TEXTAUSZUG:
---*---

Format (T/L/B): 4 x 21 x 13.5 cm
Einband: Leinen

Beschreibung

'Was hat Kant mit einem Schnabeltier zu tun? Nichts.' So beginnt Umberto Eco sein neues großes Buch. Zwanzig Jahre nach seinen großen Studien zur Semiotik, zieht Eco darin die Summe seiner wissenschaftlichen Forschungen. Entstanden ist dabei sein theoretisches Hauptwerk, das die Antwort auf eine der ältesten philosophischen Fragen liefert: Wie unterscheidet der Mensch die Dinge, die er sieht?

Autorenportrait

Umberto Eco wurde am 5. Januar 1932 in Alessandria (Piemont) geboren und starb am 19. Februar 2016 in Mailand. Er zählte zu den bedeutendsten Schriftstellern und Wissenschaftlern der Gegenwart. Sein Werk erscheint bei Hanser, zuletzt u.a. der Roman Nullnummer (2015), Pape Satàn (Chroniken einer flüssigen Gesellschaft oder Die Kunst, die Welt zu verstehen, 2017), Auf den Schultern von Riesen. Das Schöne, die Lüge und das Geheimnis (2019), Der ewige Faschismus (2020) und Der Name der Rose (Jubiläumsausgabe, 2022).

---*---

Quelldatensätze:
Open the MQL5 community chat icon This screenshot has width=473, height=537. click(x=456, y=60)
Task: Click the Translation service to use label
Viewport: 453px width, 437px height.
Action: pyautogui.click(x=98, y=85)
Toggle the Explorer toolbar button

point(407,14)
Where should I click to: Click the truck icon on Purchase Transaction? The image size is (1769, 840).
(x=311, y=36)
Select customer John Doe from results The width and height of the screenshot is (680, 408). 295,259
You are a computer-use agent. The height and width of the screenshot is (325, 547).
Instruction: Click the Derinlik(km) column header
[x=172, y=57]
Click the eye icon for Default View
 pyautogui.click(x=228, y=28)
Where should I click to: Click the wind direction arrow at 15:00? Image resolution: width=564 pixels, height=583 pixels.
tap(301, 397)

---*---

ZU ERLEDIGEN:
Beantworte anhand des Textauszugs oben:
(a) Welchen Einband hat das Buch?
(b) Wie viele Jahre nach seinen großen Studien zur Semiotik zieht Eco in diesem Buch die Summe seiner Forschungen?
(c) In welcher Stadt starb Umberto Eco?

ERGEBNIS:
(a) Leinen
(b) Zwanzig Jahre
(c) In Mailand